Disco Island is one of the most notable localities in Greenland. There is a legend that a mighty sorcerer, or angeikut, dragged the island there from the south; and even to the present time they point out a remarkable hole in the rock, on its north side, through which the evil genius of the island rove his rope. The island is upwards of a hundred miles long, is everywhere very lofty, and presents the most superb lines of cliffs of trap rock that I have ever seen. On the south side of the island, in latitude 69°, there is a low and ragged spur of granite rock, near a mile in length, which incloses as perfect a little harbor as can anywhere be found, and this the Danes have expressed in the name Godhavn (Good-harbor), which they have given it. This rocky spur is a peninsula at low water; at high water an island. On the north side of it, facing the great tall trap cliffs which tower up two thousand feet above the harbor, stands the little town which takes its name from the harbor, though better known by the English whalers’ name of Lievely, which is probably a corruption of lively, for the town is the metropolis of North Greenland; and, having been a general rendezvous for whale and discovery ships almost from the beginning of the present century, its metropolitan gayety has become widely celebrated.

It was on a cold, gray, misty morning that we arrived at Godhavn. There had been heavy frosts and a light spurt of snow; and the little town being hidden from view in the gloomy atmosphere, it is not surprising that it should have impressed our sagaman, as it did all of us, rather unfavorably. But this feeling speedily wore off after we had landed and called at the inspector’s house—a house to me not new, for there I had in former years spent many pleasant days with the prior incumbent, Justitsraad Olrik, now director of the Greenland Company in Copenhagen.

The present inspector is Herr Krarup Smith, a young man of perhaps two-and-thirty, who possesses the same enthusiastic fondness for scientific discovery for which Mr. Olrik was distinguished, and the same cultivated appreciation of its importance; and being obliged every year to visit each of the districts and subordinate stations within his inspectorate, he has made many valuable observations, and collected many rare and curious specimens; among which are some fossil remains of the limestone, coal, and slate deposits of Disco Island, and other localities of Disco Bay. This bay appears to have been a great carboniferous basin, coal being found to crop out on almost every side of it.

The inspector’s wife seemed to be quite as well content with her Greenland home as the inspector was himself, and there never was a happier baby than the Greenland-born Elizabet, whose first birthday we were hospitably called upon to assist in celebrating immediately after our arrival.

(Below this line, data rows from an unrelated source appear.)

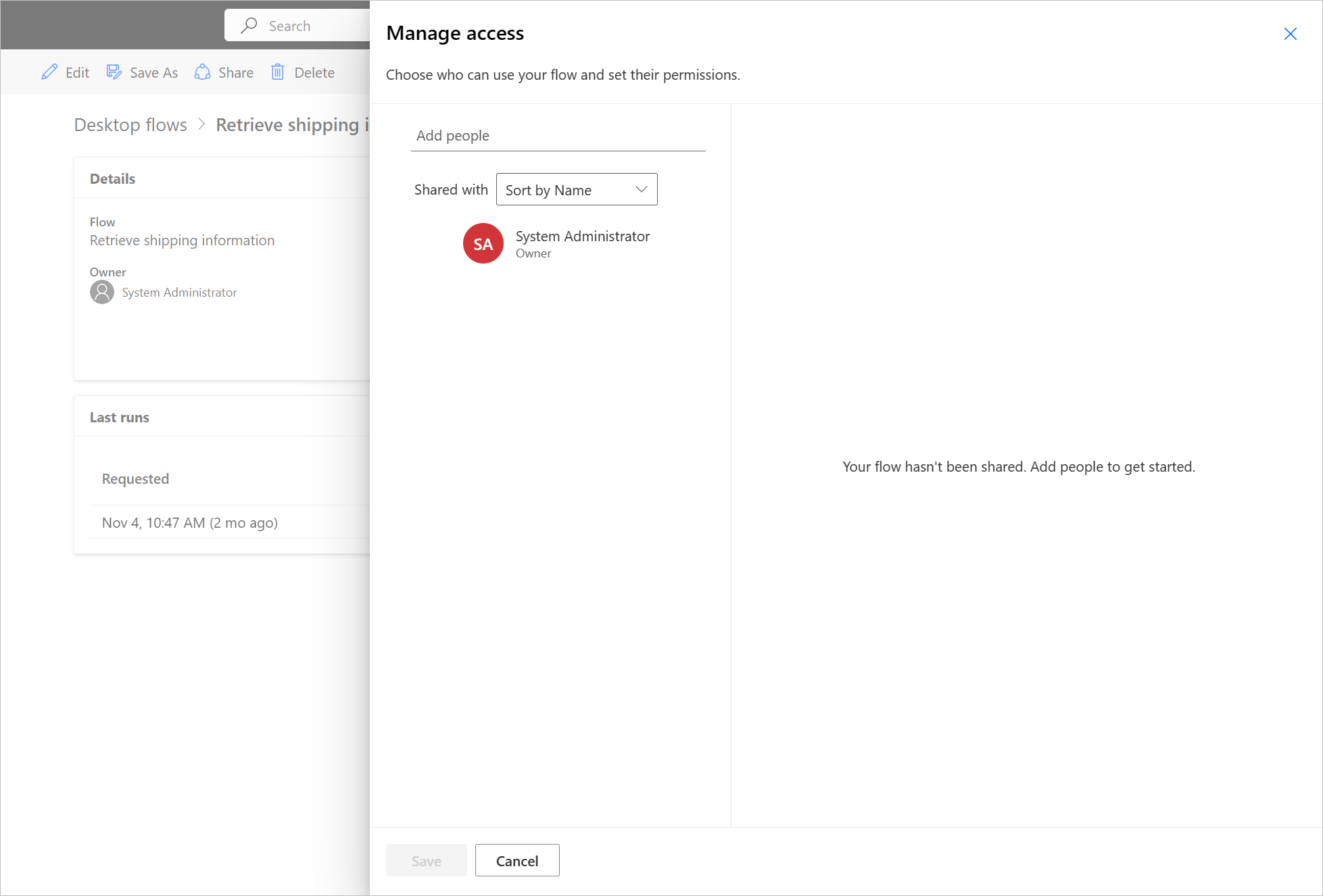Click the close X icon on manage access

pyautogui.click(x=1290, y=33)
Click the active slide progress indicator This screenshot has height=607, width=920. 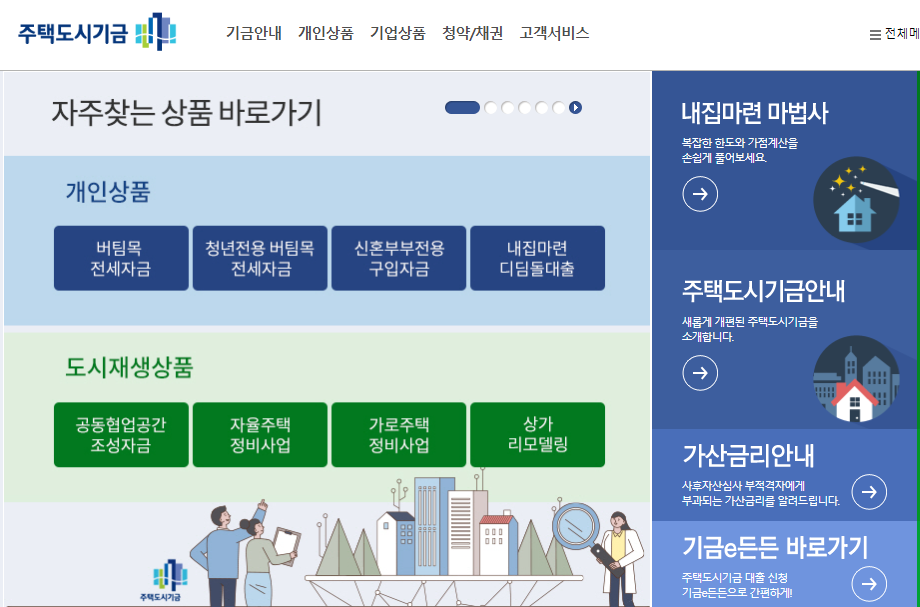(463, 106)
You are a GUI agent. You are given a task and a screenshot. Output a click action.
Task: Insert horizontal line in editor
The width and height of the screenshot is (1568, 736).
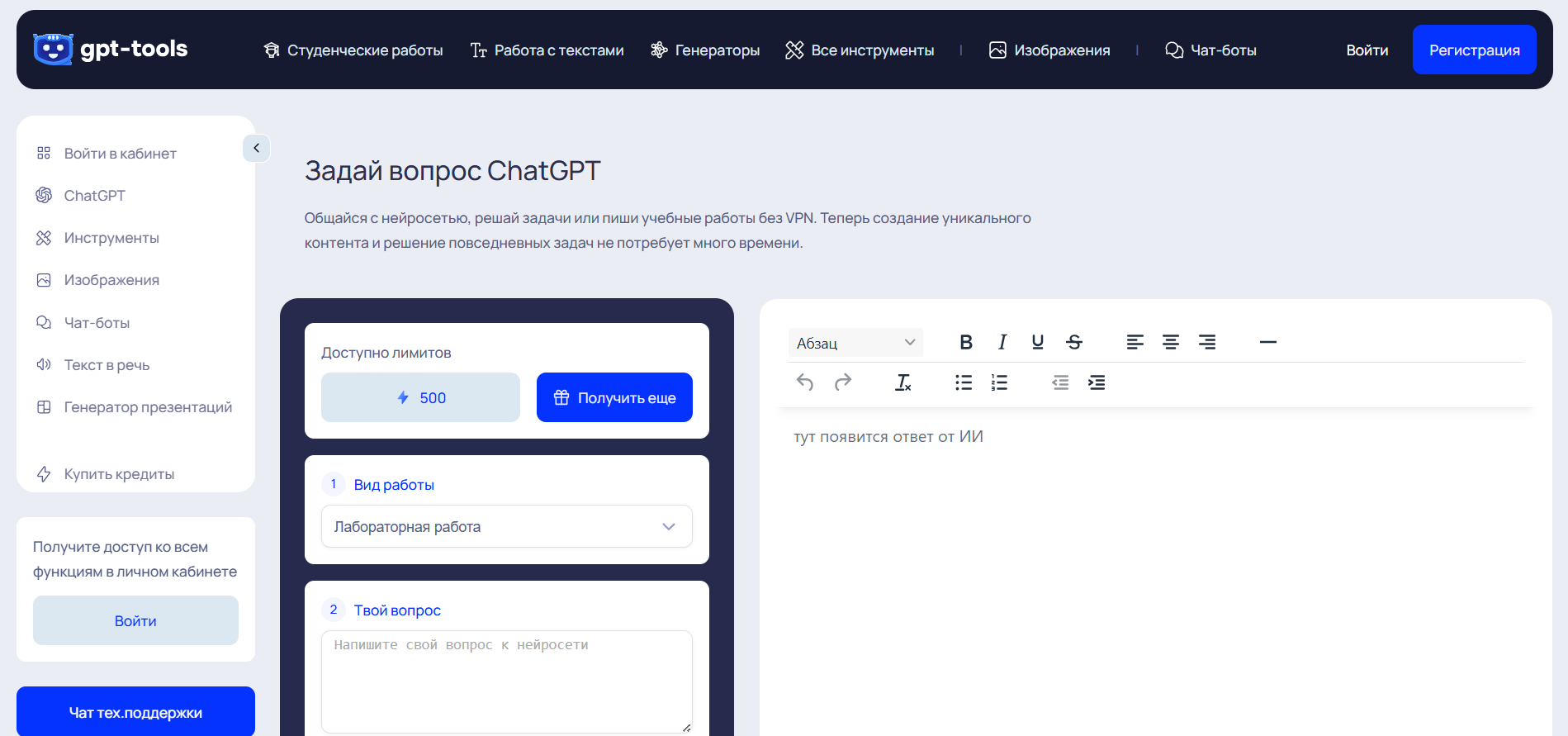click(x=1268, y=342)
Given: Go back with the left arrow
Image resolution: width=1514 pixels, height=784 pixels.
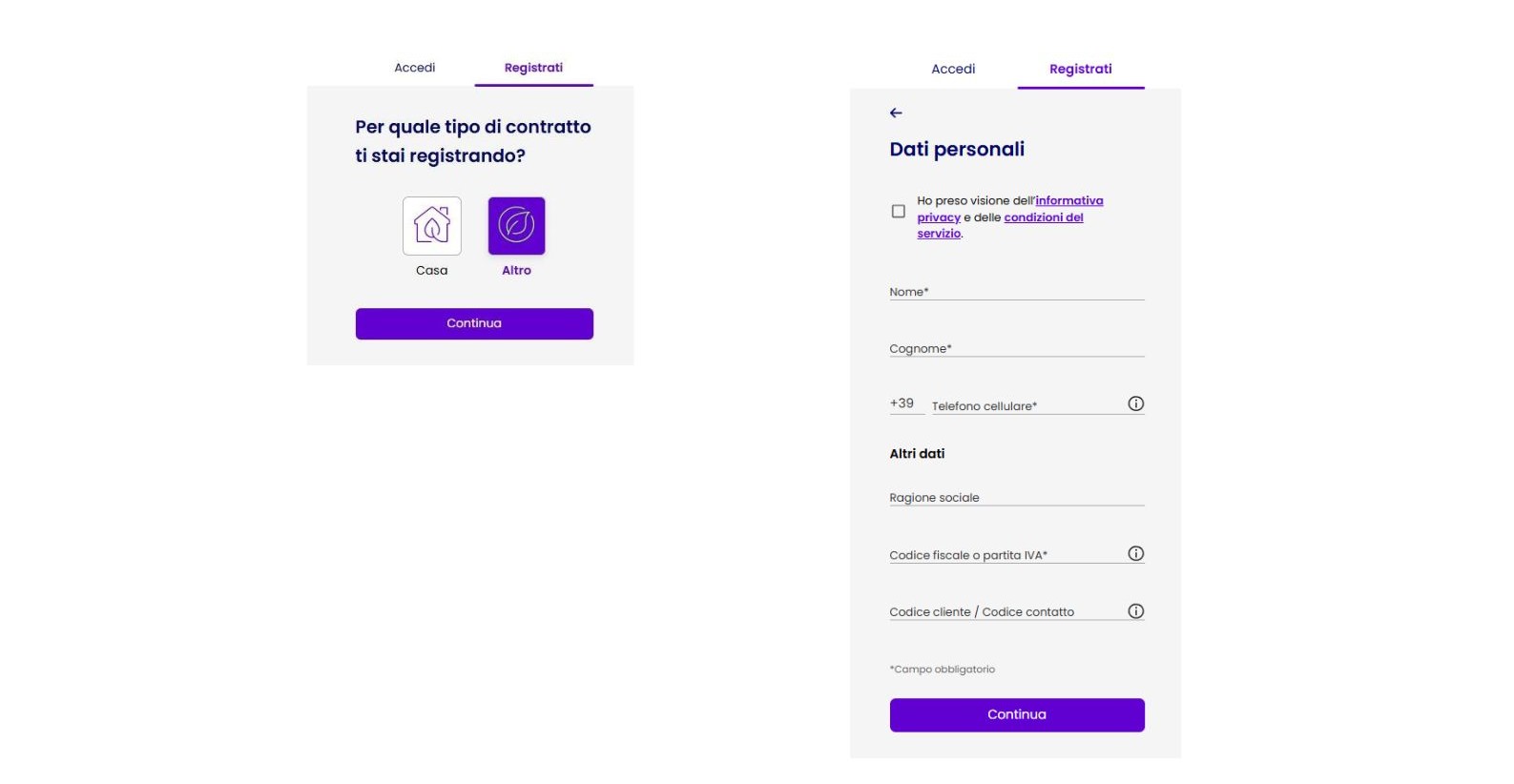Looking at the screenshot, I should pos(896,113).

The inspector’s house is not, by any means, an imposing edifice, being of the usual pitchy hue; but it is comfortable, and sufficiently capacious. The suite of rooms—comprising billiard-room, dining-room, and parlor—into which we were ushered by the same Sophy who had presided there as housekeeper these many years past, and who wore the inevitable silver seal-skin pantaloons and dainty snow-white boots as of old, had nothing to indicate that we were three degrees north of the Arctic Circle. Some prints of fruits and flowers were hanging on the dining-room walls, and the parlor was literally strewn with books and family souvenirs, and also music. A piano stood in one corner, and bore evidence of being well used. Bright flowers were blooming in the windows, and the faces of two bright young ladies, one the sister of the inspector, the other of his wife, were there, as if on purpose to make the picture quite complete and leave nothing to be wished for.

These young ladies were on a visit, having come out from Denmark the previous summer; and now, at the end of the year, they were about to return in the Hvalfisken, a brig which came into the harbor soon after our arrival. I asked how they liked this Greenland life? They had no fault to find with it at all, except the ending of it. They would stay another year, only for the homes across the sea, where they were sadly missed, as I could well imagine they must be.

Godhavn is not so lacking in life as most of the other towns. Here all the Danish ships are obliged to come to receive their orders from the inspector, both upon their arrival and departure from the Greenland waters; and of late years, during the search for Sir John Franklin, here is where all the searchers came to taste the first sweets of home, after a long imprisonment in the inhospitable regions around Beechy Island and elsewhere. And none left without carrying away the most lively recollections of the place and of the genial Justitsraad Olrik; nor did any body ever forget the Justitsraad’s housekeeper, the inimitable Sophy.